Save a copy of this notebook in your Google Drive before continuing. Be sure to edit your own copy, not the original notebook.

In this assignment, you will implement a topic model preprocessor which can then be applied to the task of topic-modeling Amazon text reviews. Please review the course lectures and documentation up to this point before continuing. Be sure also to be familiar with the [documentation for TMToolkit](https://tmtoolkit.readthedocs.io/en/latest/topic_modeling.html)

Be sure to make a copy into your own Drive account before editing this notebook.

You will implement a preprocessing function to prepare your corpus for topic modeling. It is recommended that you use a small test corpus (an example is provided below) for development, rather than starting with the full review set.

## Imports

**Note:** we have to do a good amount of dependency cleanup in order to get tmtoolkit working in Colab. You will likely see WARNINGS in the output below, but you should not see any ERRORs. In the end, you should end up with spacy 2.3.7, en_core_web_sm 2.3.1, and tmtoolkit 0.10.0.

**Important:** You will also likely see a message to restart the runtime after the installations are complete, and should do so.

In [4]:
try:
    from tmtoolkit.corpus import Corpus
    from tmtoolkit.preprocess import TMPreproc
    from tmtoolkit.topicmod.model_io import print_ldamodel_topic_words
    from tmtoolkit.topicmod.tm_lda import compute_models_parallel
except ModuleNotFoundError:
    !pip install --upgrade pip
    !pip install lda
    !pip install spacy-model-manager
    !spacy-model remove en_core_web_sm
    !pip uninstall -y spacy-model-manager
    !pip uninstall -y spacy
    !pip install spacy==2.3.7
    !python -m spacy download en_core_web_sm
    !pip uninstall -y imgaug
    !pip install "imgaug<0.2.7,>=0.2.5"
    !pip install tmtoolkit==0.10.0
    from tmtoolkit.corpus import Corpus
    from tmtoolkit.preprocess import TMPreproc
    from tmtoolkit.topicmod.model_io import print_ldamodel_topic_words
    from tmtoolkit.topicmod.tm_lda import compute_models_parallel


ImportError: ignored

**NOTE:** Loading a corpus as a list of strings is not the only way to use tmtoolkit. Given, for example, a large corpus that might not fit in memory, the current approach would not work well. See the tmtoolkit docs on [working with text corpora](https://tmtoolkit.readthedocs.io/en/latest/text_corpora.html) for more info.

## Implement a pre-processor

Here you will implement a function called `preprocess` which returns the TMPreproc object to be used for topic modeling.

- Record list -
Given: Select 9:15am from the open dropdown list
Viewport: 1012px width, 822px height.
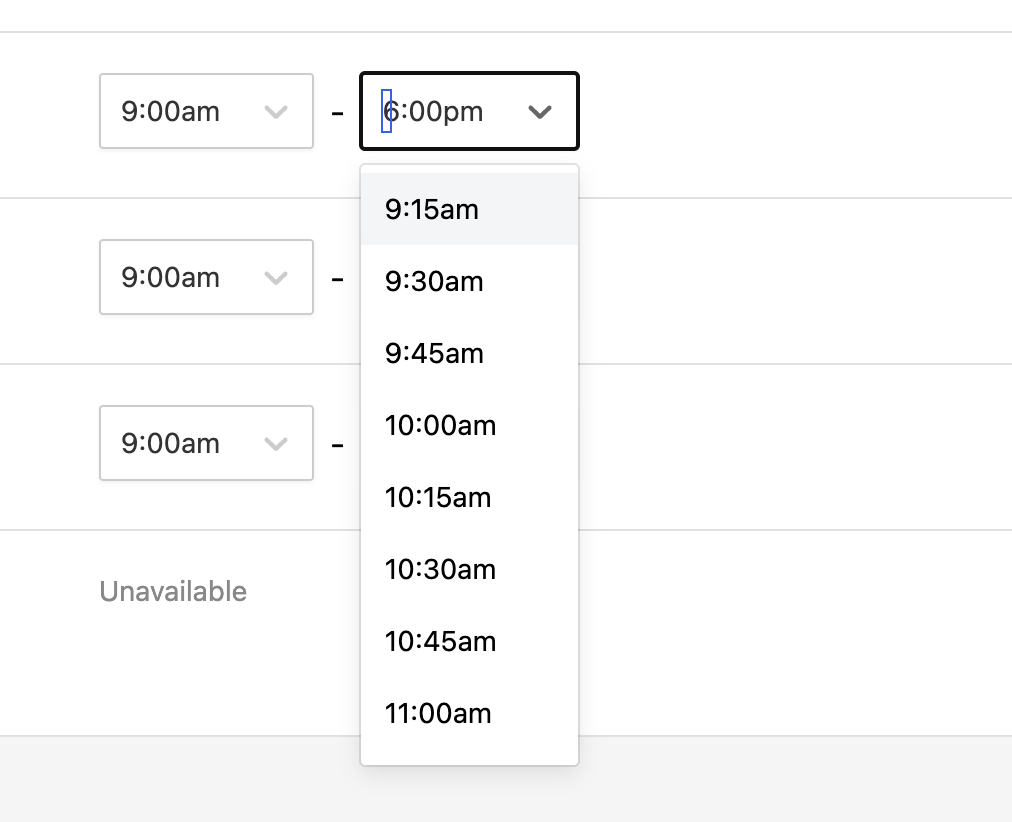Looking at the screenshot, I should point(431,209).
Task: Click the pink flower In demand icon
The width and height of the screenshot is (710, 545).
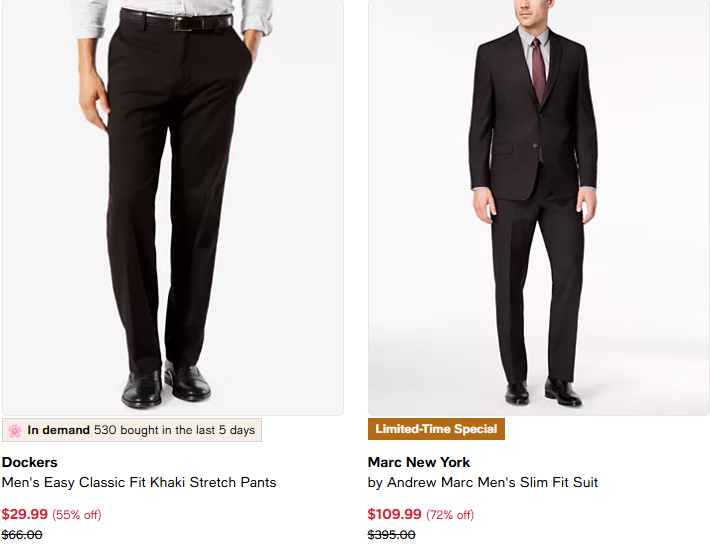Action: [x=15, y=431]
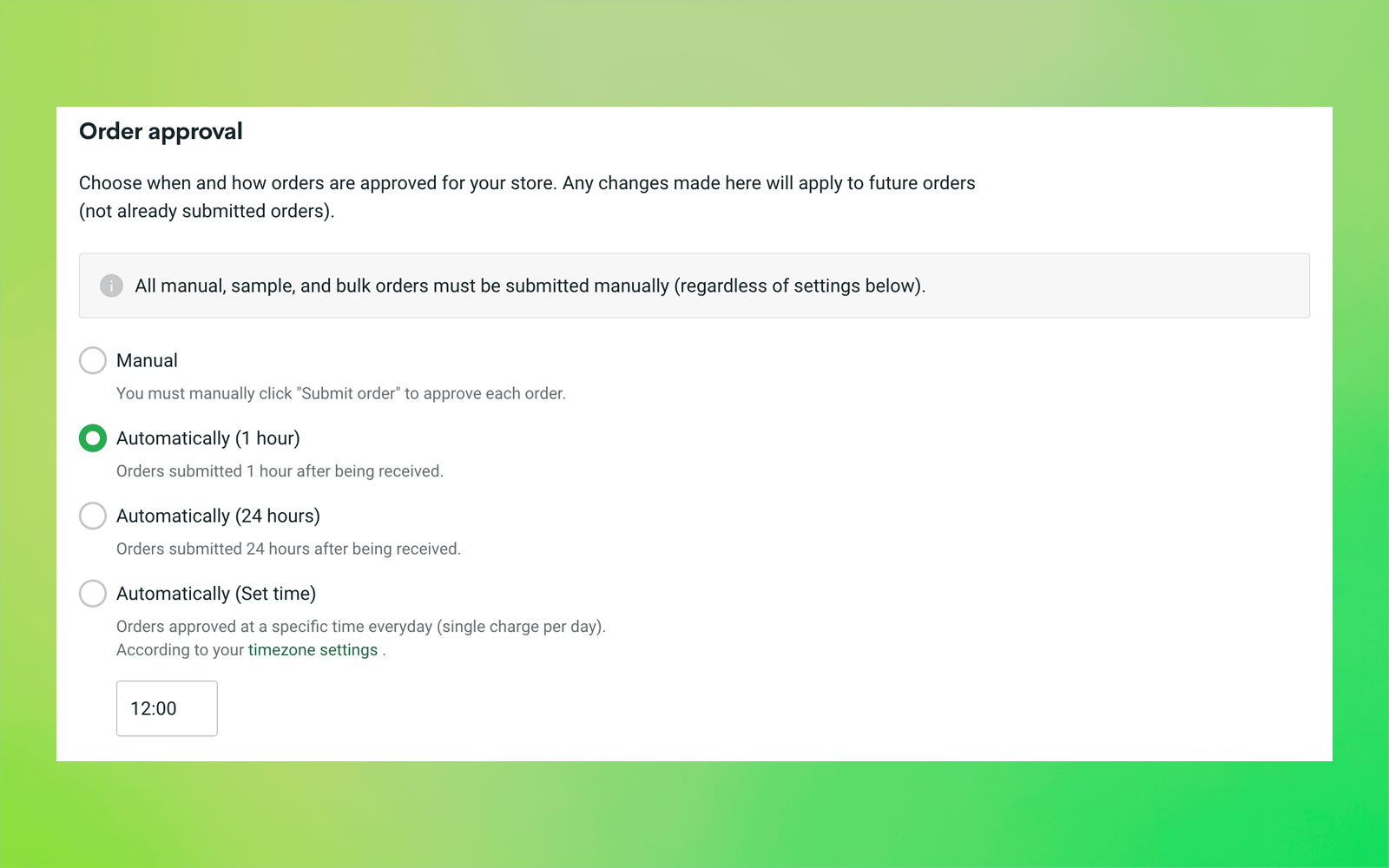Select the currently active 1 hour option
1389x868 pixels.
[92, 438]
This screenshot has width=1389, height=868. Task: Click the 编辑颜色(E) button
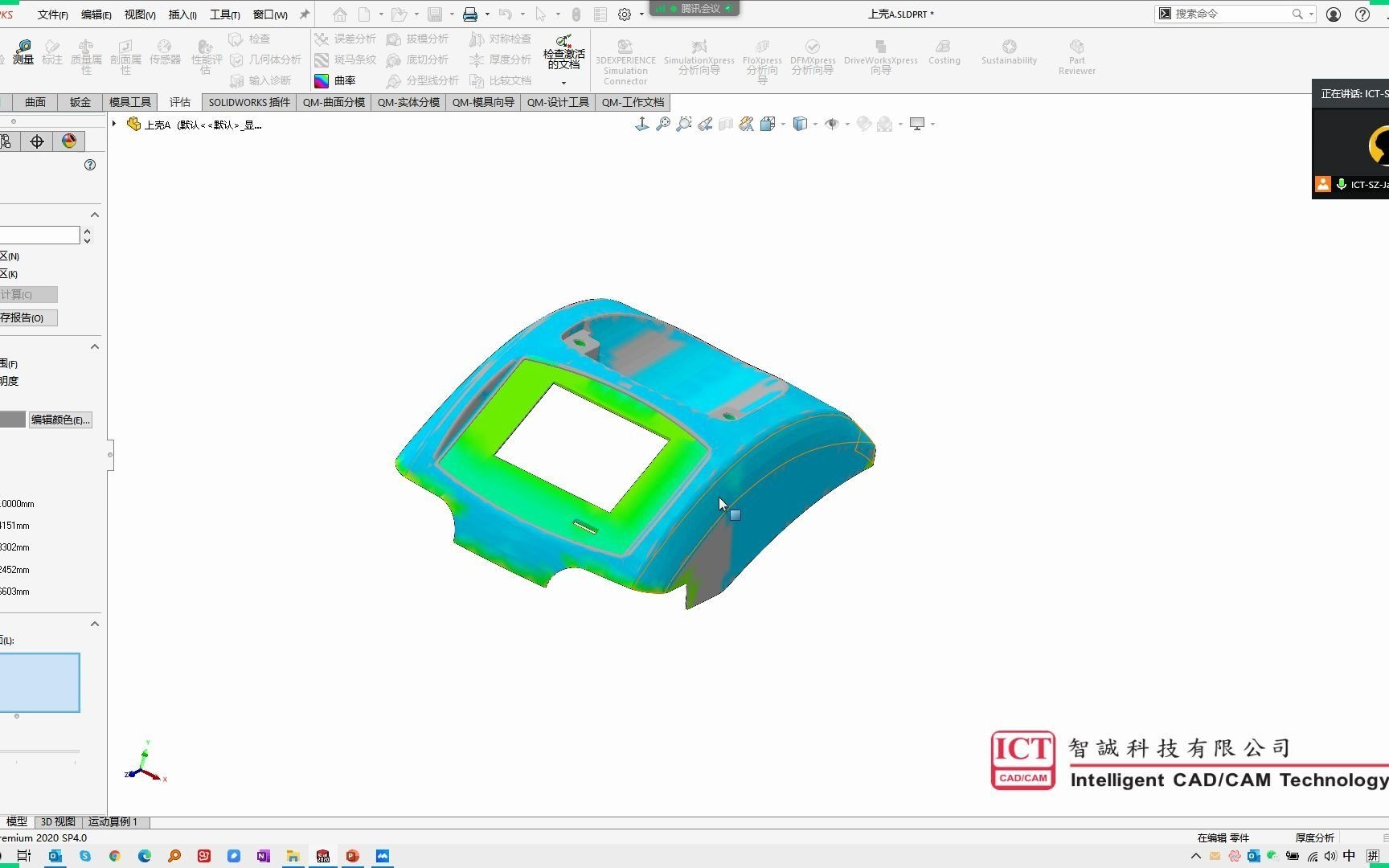pos(60,419)
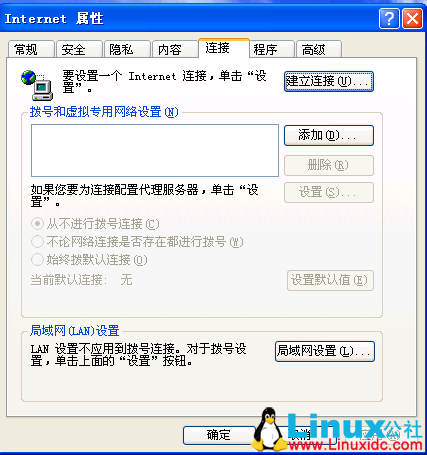427x455 pixels.
Task: Open the 高级 tab
Action: [319, 49]
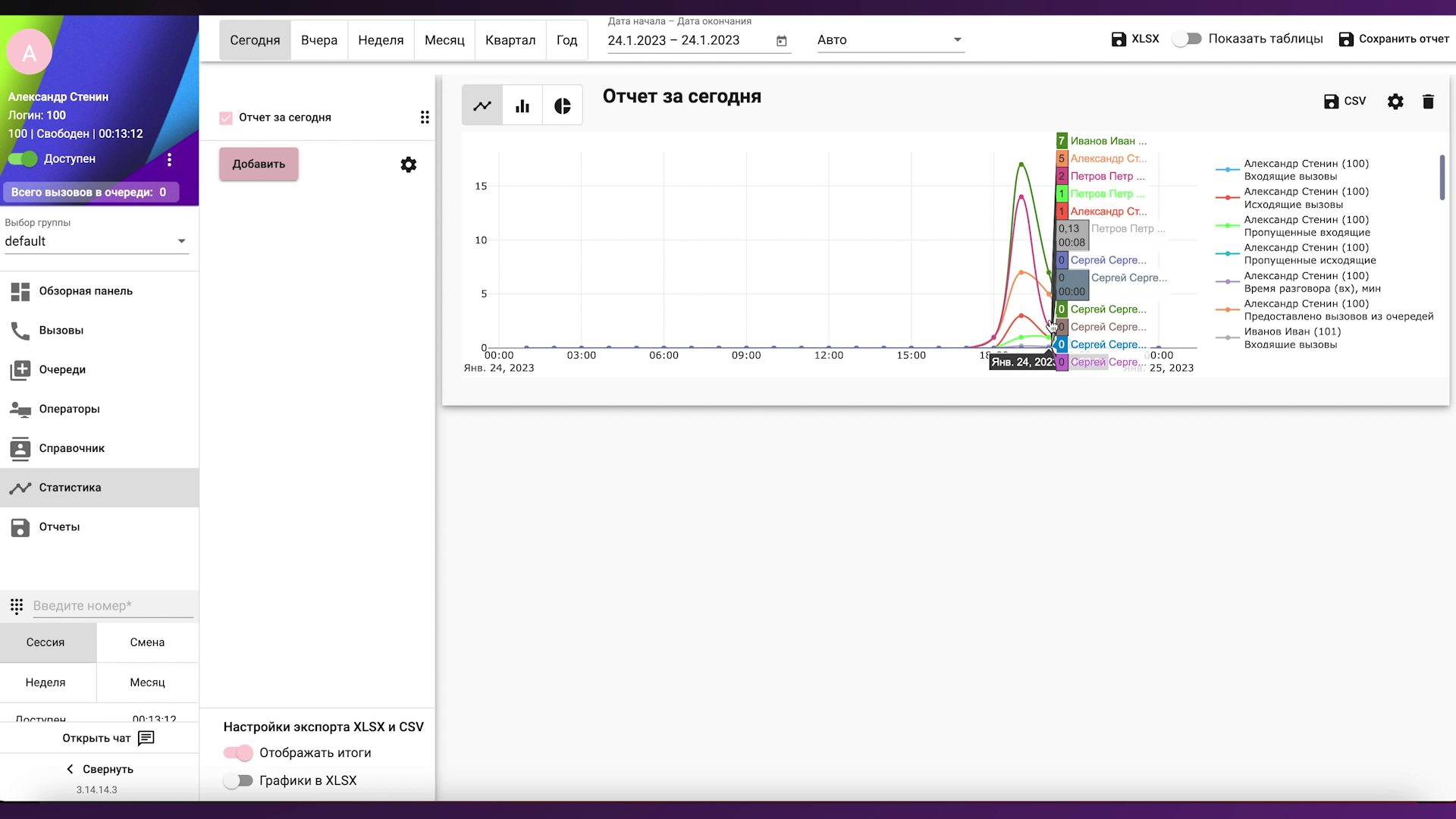This screenshot has width=1456, height=819.
Task: Export chart data as CSV
Action: [x=1345, y=102]

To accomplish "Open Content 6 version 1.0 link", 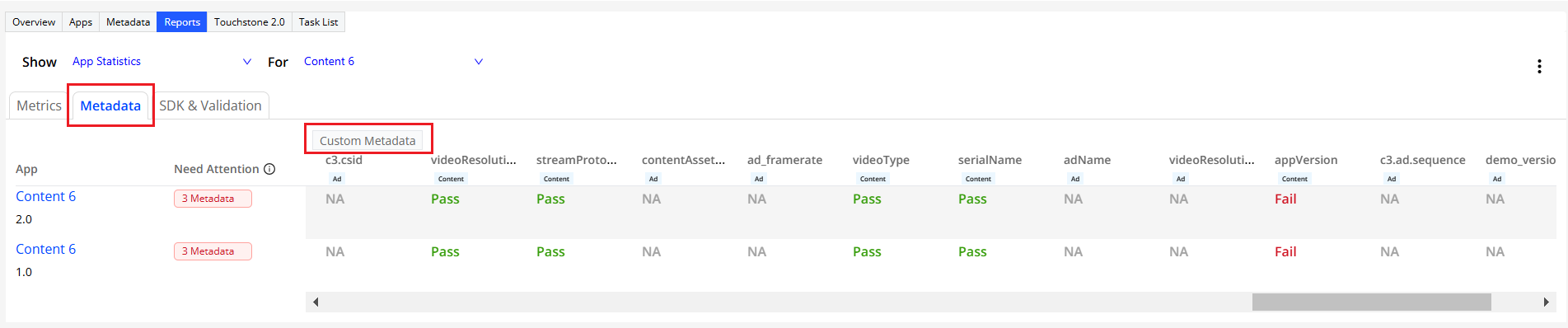I will click(x=46, y=249).
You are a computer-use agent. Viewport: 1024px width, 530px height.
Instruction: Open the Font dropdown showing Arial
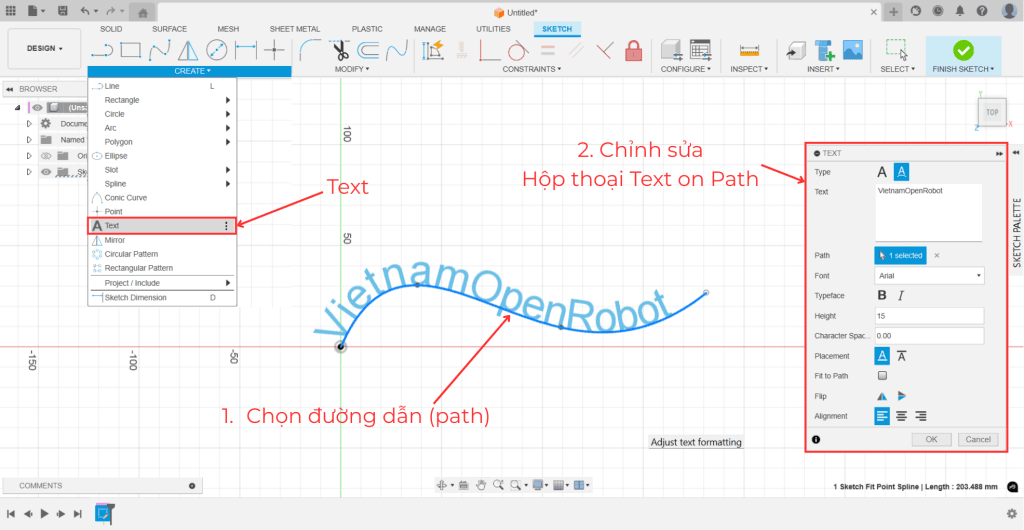tap(929, 275)
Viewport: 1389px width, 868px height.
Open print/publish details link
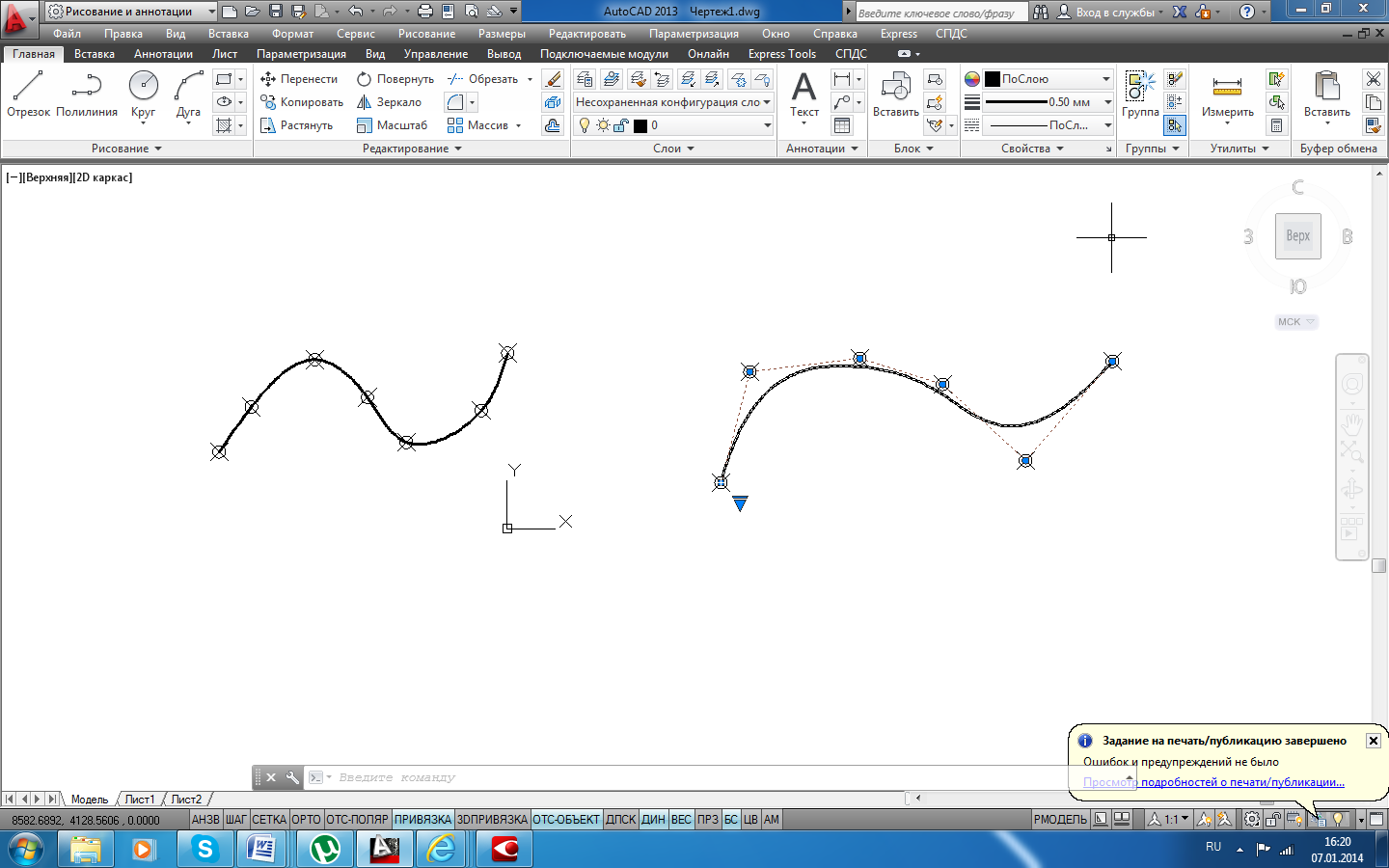[1213, 782]
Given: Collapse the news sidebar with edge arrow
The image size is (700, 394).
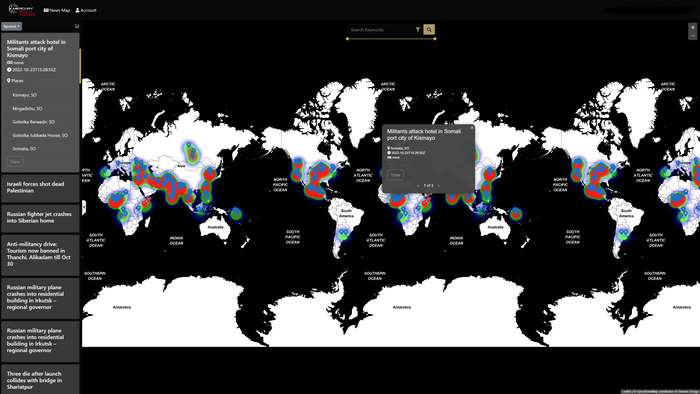Looking at the screenshot, I should 84,207.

- Problem set -
(1) Answer these about the topic-modeling assignment:
(a) What versions of spacy, en_core_web_sm, and tmtoolkit should you end up with?
(b) What should you do once the installations are complete?
(c) For what kind of corpus would loading it as a list of strings not work well?
(2) Please carry on the topic-modeling assignment from its final sentence.
The data is not needed here.

- Task-by-task answers -
(1)
(a) spacy 2.3.7, en_core_web_sm 2.3.1, and tmtoolkit 0.10.0.
(b) Restart the runtime.
(c) A large corpus that might not fit in memory.

(2)
The preprocess function will take a list of texts and return a pre-processed corpus object, i.e. a TMPreproc object. Preprocessing should include the following actions on the corpus using the appropriate methods in the TMPreproc class:

 - lemmatize the texts
 - convert tokens to lowercase
 - remove special characters
 - clean tokens to remove numbers and any tokens shorter than 3 characters

The first part of the function to create the corpus and preprocess object are done for you. Your job is to call the specific preprocess functions and to return the resulting preprocess object.


In [7]:
def preprocess(texts, lang="en"):
    """Preprocessor which returns a TMPreproc object processed on corpus as language
    specified by lang (defaults to "en"):

    Should perform all of the following pre-processing functions:
     - lemmatize
     - tokens_to_lowercase
     - remove_special_chars_in_tokens
     - clean_tokens (remove numbers, and remove tokens shorter than 2)
    """
    # Here, we just use the index of the text as the label for the corpus item
    corpus = Corpus({ i:r for i, r in enumerate(texts) })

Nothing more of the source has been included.